* Zadanie a *
Oceń, czy poniższe stwierdzenia zgadzają się z tekstem o występach The Beatles. Przy każdym odpowiedz „tak” lub „nie” i przytocz dosłownie rozstrzygające słowa tekstu.
(i) Rok 1965 muzycy zakończyli trasą po Stanach Zjednoczonych.
(ii) Koncert na stadionie Wembley zagrano dla 10-tysięcznej widowni.
(iii) Koncert na Wembley odbył się w ramach nagród magazynu New Musical Express.

--- Przedstawiony tekst ---

Rok
1965 muzycy zakończyli trasą po Wielkiej Brytanii, zaś pierwszy
kwartał roku następnego przeznaczyli na zasłużony odpoczynek. W tym
właśnie czasie zaszło kilka przełomowych decyzji, m.in. był to ostatni
rok, w którym występowali regularnie dla publiczności. W związku
z tym w pierwszej kolejności warto odnotować wystąpienie z 1 maja,
kiedy to odbył się zagrany dla 10-tysięcznej widowni koncert na
stadionie Wembley w Londynie, w ramach nagród magazynu muzycznego New Musical Express.
Jak się okazało, był to ostatni występ The Beatles w Wielkiej
Brytanii (nie licząc nietypowego wykonania na dachu siedziby Apple
Records w 1969 roku).

--- Dane ---

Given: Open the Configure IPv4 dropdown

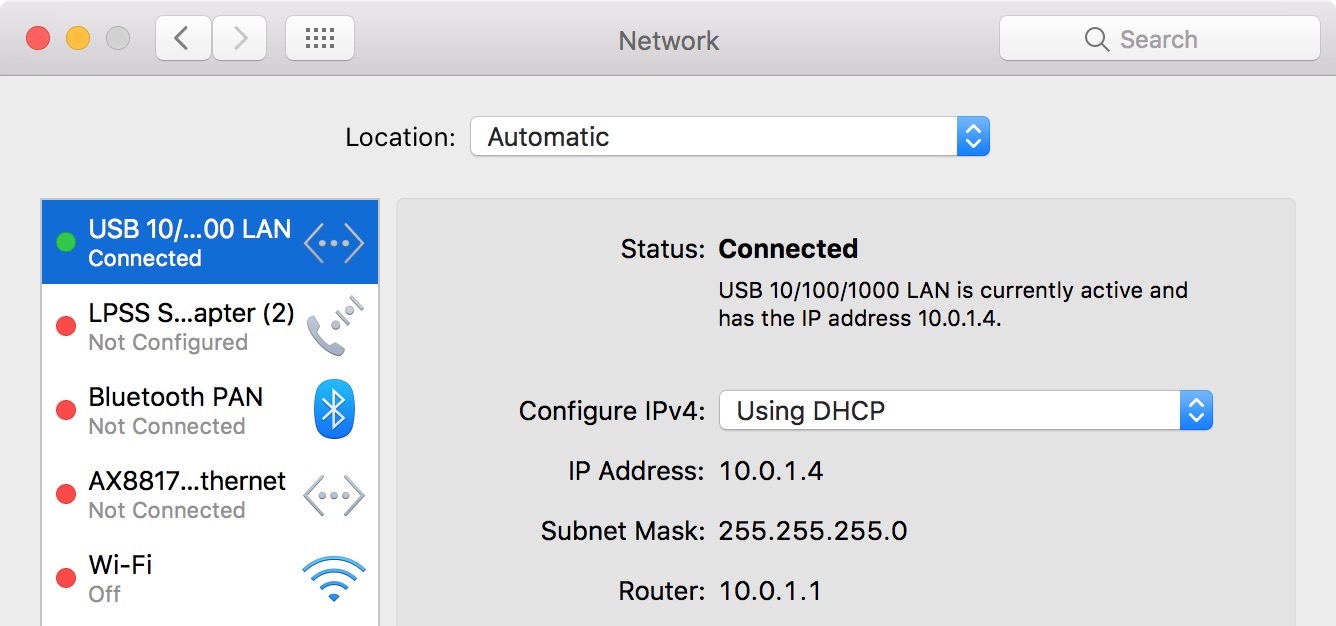Looking at the screenshot, I should coord(965,410).
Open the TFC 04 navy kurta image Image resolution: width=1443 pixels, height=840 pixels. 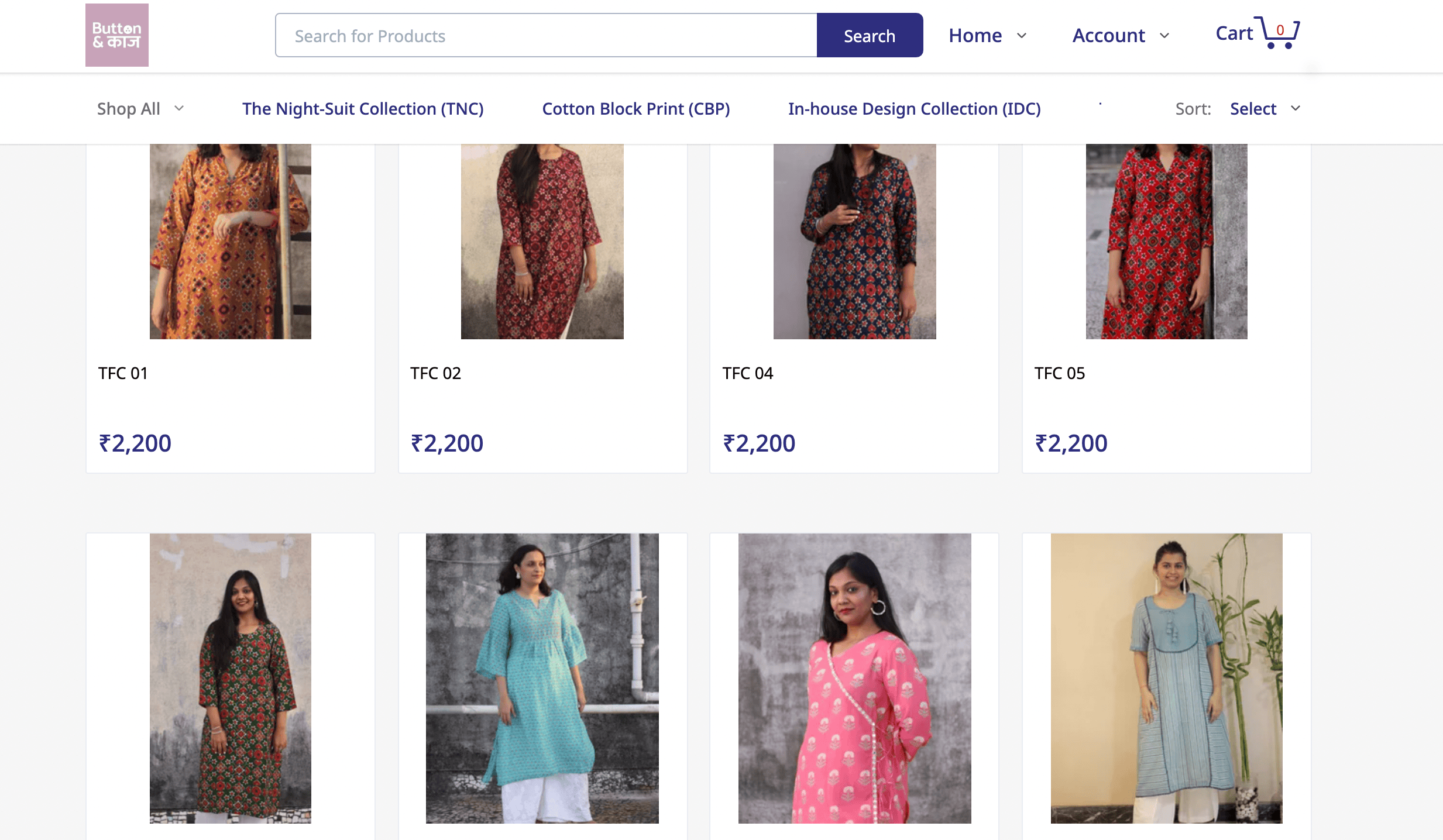(855, 242)
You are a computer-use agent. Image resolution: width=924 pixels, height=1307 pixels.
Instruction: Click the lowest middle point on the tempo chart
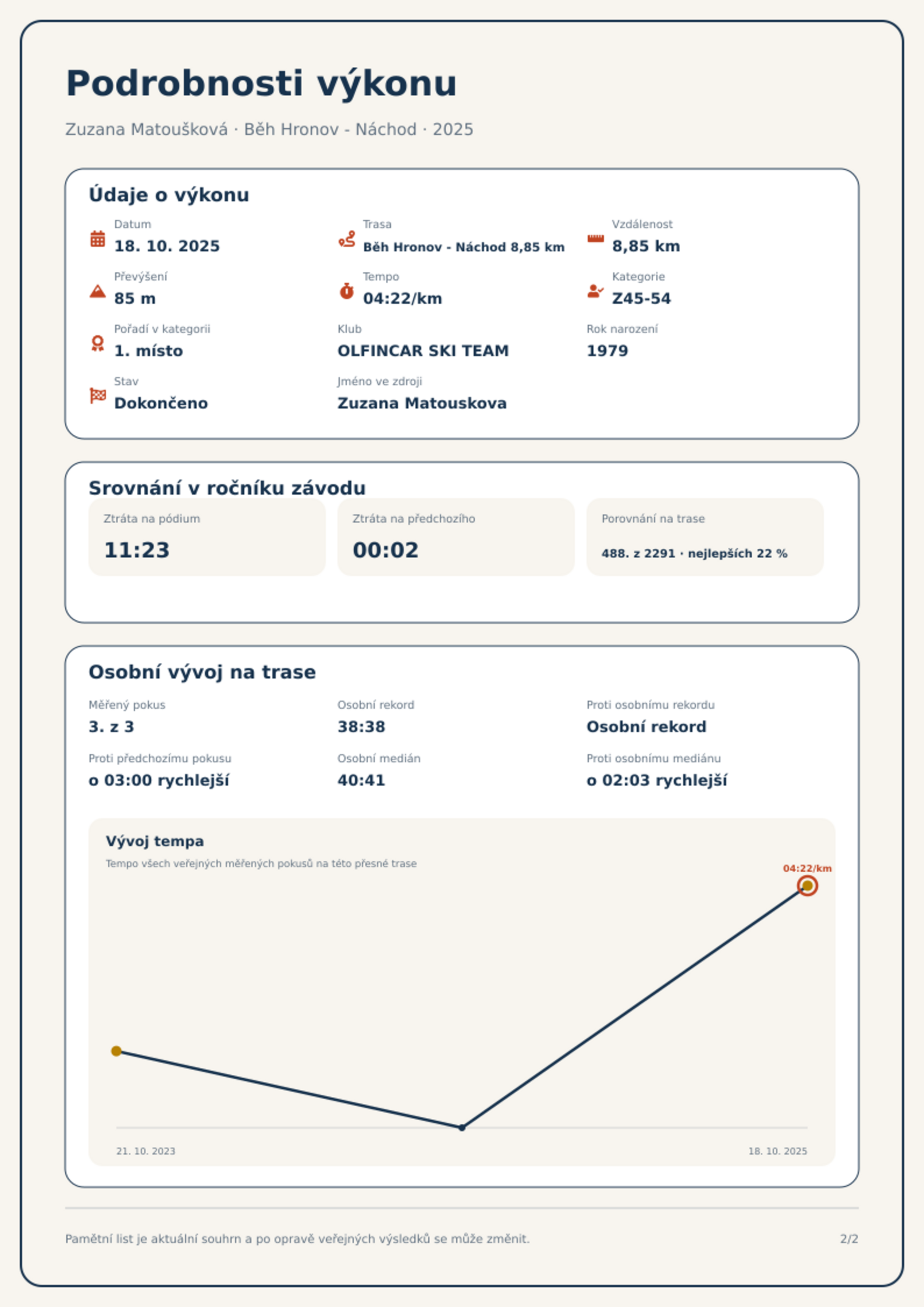(462, 1128)
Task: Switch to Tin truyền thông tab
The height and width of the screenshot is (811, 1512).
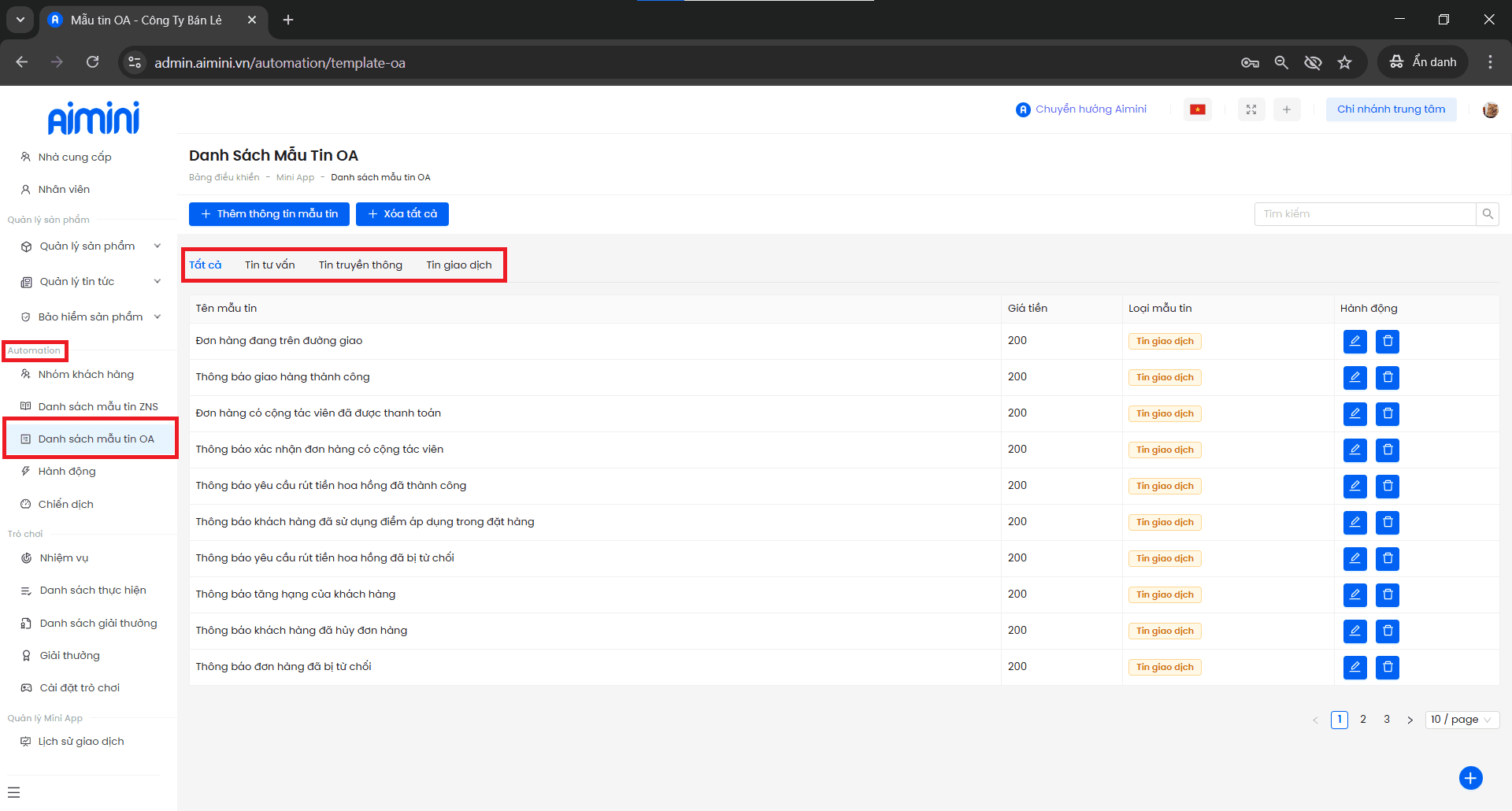Action: point(360,265)
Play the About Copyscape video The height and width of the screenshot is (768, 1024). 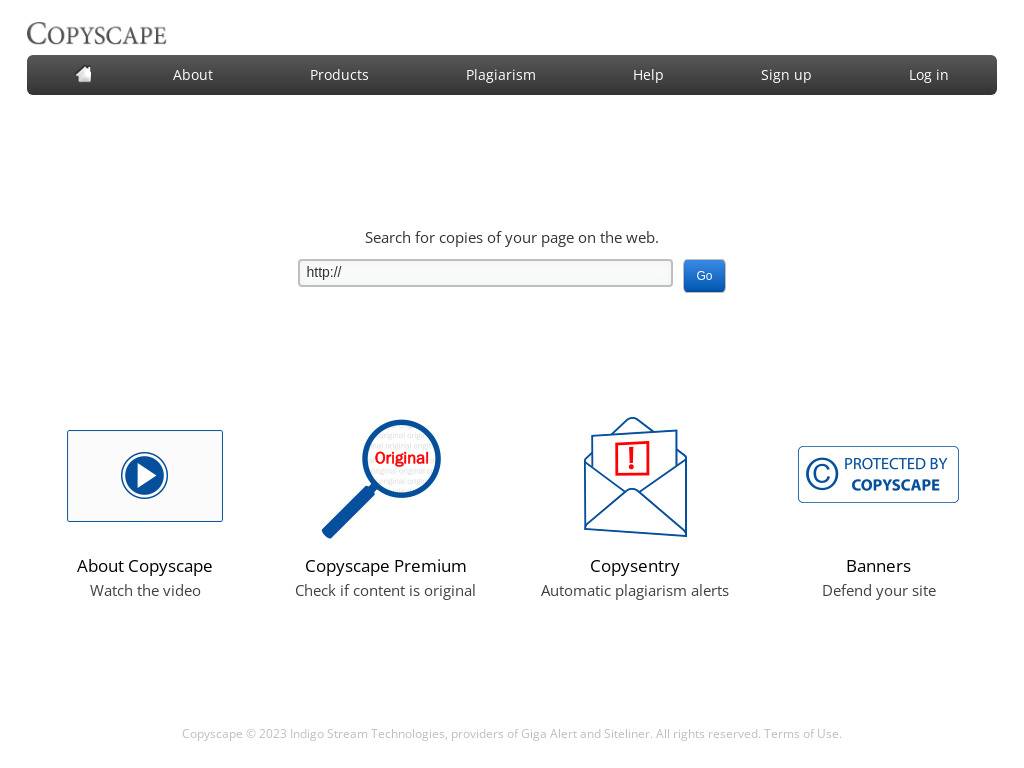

---

* Zadanie b *
Przenieś do odpowiedzi wiersze rekordów razem z poleceniami, zaczynając od wiersza zawierającego „Task: Switch to Tin truyền thông tab” i idąc aż do końca rekordów, oba krańce włącznie. Do każdej liczby we współrzędnych podanych w odpowiedziach dodaj 87, a obrazy pomiń.

* Rozwiązanie zadania a *
(i) Nie: „Rok 1965 muzycy zakończyli trasą po Wielkiej Brytanii”.
(ii) Tak: „zagrany dla 10-tysięcznej widowni koncert na stadionie Wembley w Londynie”.
(iii) Tak: „w ramach nagród magazynu muzycznego New Musical Express”.

* Rozwiązanie zadania b *
Task: Switch to Tin truyền thông tab
The height and width of the screenshot is (811, 1512).
Action: point(447,352)
Play the About Copyscape video The height and width of the screenshot is (768, 1024). 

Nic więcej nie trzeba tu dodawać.